大阪府、海外リスクでイベント実施を再検討 帰国者には外出自粛要請

 大阪府の吉村洋文知事は19日、新型コロナウイルス感染が海外で拡大していることを重視し、一定条件をクリアした府主催のイベントなどを21日以降に順次再開するとした方針について、改めて検討する考えを明らかにした。政府の専門家会議が19日夜に示す見解を踏まえ、20日に府の新型コロナウイルス対策本部会議を開き、再開の可否を決める。

 吉村氏は記者団に「世界で爆発的に感染が広がっている。先週会議を開いたときとは違う、新たなリスク要素と認識している」と話した。

 吉村氏は欧州など海外での感染拡大を受け、この2週間以内に海外から帰国した府民には、20~22日の3連休は外出を自粛し、23日から2週間は健康状態を確認することを要請。発熱など感染が疑われる症状が出た場合は、保健所に相談するよう呼び掛けた。

 イベントなどの再開をめぐっては、府が13日の対策本部会議で3つの条件を決定。
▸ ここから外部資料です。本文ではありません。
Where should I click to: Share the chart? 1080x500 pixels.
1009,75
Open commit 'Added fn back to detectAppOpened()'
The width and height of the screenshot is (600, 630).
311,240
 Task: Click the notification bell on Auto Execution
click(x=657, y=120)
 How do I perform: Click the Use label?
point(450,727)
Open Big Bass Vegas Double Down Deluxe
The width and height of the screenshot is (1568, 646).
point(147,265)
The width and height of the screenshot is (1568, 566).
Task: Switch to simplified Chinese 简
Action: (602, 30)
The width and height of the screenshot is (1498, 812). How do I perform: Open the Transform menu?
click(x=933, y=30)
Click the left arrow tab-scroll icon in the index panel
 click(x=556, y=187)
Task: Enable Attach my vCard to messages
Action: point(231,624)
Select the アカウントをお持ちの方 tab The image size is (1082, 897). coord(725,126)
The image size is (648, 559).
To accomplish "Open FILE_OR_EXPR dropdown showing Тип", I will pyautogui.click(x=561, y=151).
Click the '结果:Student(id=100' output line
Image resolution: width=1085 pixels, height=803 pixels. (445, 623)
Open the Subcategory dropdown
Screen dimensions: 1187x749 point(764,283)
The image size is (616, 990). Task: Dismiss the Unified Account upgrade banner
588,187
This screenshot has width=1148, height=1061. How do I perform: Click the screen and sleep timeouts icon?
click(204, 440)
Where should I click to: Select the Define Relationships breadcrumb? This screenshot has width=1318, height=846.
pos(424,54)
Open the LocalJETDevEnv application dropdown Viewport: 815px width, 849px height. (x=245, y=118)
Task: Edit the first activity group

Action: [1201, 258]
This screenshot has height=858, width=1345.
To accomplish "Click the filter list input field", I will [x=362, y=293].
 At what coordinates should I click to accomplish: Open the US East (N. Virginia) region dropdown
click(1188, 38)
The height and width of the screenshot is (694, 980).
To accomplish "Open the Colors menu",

(1)定期的な換気(2)来場者が1~2メートル程度の距離をとれる会場の広さ(3)近距離での会話や発声を避ける-をクリアした府主催行事のほか、府所有の屋内施設は21日から順次再開するとしていた。

 休校中の府立学校計182校についても3条件に留意のうえ、23日以降に部活動や新年度に向けた行事を始める予定だったが、帰国者を通じた集団感染のリスクを考慮し、再度判断することとした。